- Pese a la amenaza de la gripe A
Centroamérica marchó este viernes en conmemoración del Día Internacional de los Trabajadores, a excepción de Nicaragua, en donde exigieron primordialmente salarios dignos y estabilidad laboral a los presidentes del istmo.
En Honduras, atendiendo el llamado de las tres centrales obreras del país, miles de personas se volcaron a las calles demandando cambiar el modelo “neoliberal” por uno al servicio del pueblo y garantizar el “acceso al agua, que es un derecho humano, no una mercancía”.
Además, clamaron por “salarios justos” y “reforma agraria integral” y rechazaron la privatización de los servicios de electricidad y telefonía.
Por primera vez en una marcha del 1 de mayo, los sindicalistas no criticaron al Presidente hondureño, pues Manuel Zelaya ha gobernado con el apoyo de grupos de izquierda tras haberse asociado a la Alternativa Bolivariana de las Américas (Alba), creada por el mandatario venezolano Hugo Chávez.
GUATEMALA
En tanto en Guatemala miles exigieron al presidente Álvaro Colom “proteger los empleos” existentes y generar nuevas oportunidades de trabajo, así como “priorizar las necesidades de los más pobres” frente a la crisis financiera internacional.
Además, repudiaron los altos niveles de violencia que afectan a la población y exigieron al Gobierno destinar recursos suficientes al combate de la delincuencia.
COSTA RICA
En Costa Rica, grupos sindicales y sociales marcharon pacíficamente por el centro de San José, para oponerse a la flexibilización laboral y algunas políticas del Gobierno.
Con banderas, pancartas, música y mucha alegría, los grupos se movilizaron desde la iglesia de La Merced, donde el Arzobispo de San José, monseñor Hugo Barrantes, ofició una misa en ocasión de la efeméride, hasta la Asamblea Legislativa.

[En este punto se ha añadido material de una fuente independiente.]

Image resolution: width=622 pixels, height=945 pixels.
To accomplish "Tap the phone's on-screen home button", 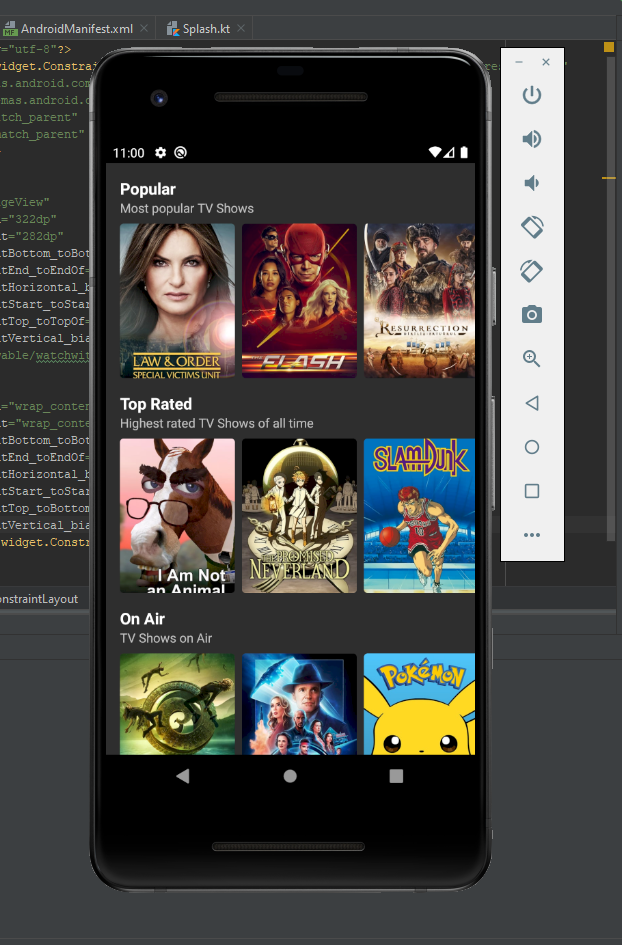I will [x=290, y=776].
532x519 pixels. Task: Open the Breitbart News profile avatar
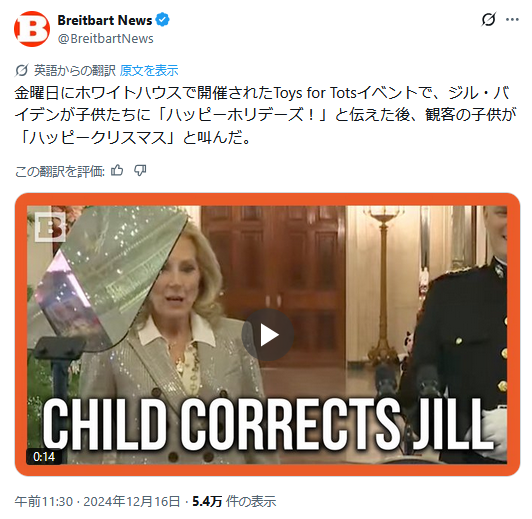pos(32,28)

La consigna de los sindicatos es oponerse al Plan Escudo del Gobierno contra la crisis económica, el cual contiene, entre otras cosas, iniciativas para reducir jornadas laborales y flexibilizar otras para que, según el presidente Oscar Arias, las empresas no despidan personal. Los sindicatos consideran que el plan busca trasladar las pérdidas de la crisis internacional a los trabajadores.
EL SALVADOR
En tanto, miles de salvadoreños se manifestaron reclamando por “la desesperante situación económica” y pidieron al futuro gobierno de izquierda de Mauricio Funes, que asume el 1 de junio, medidas de alivio para la población.
Funes prometió ayer a los trabajadores que acabará con la exclusión por parte del Estado y garantizará “personalmente” la libertad sindical en su Gobierno.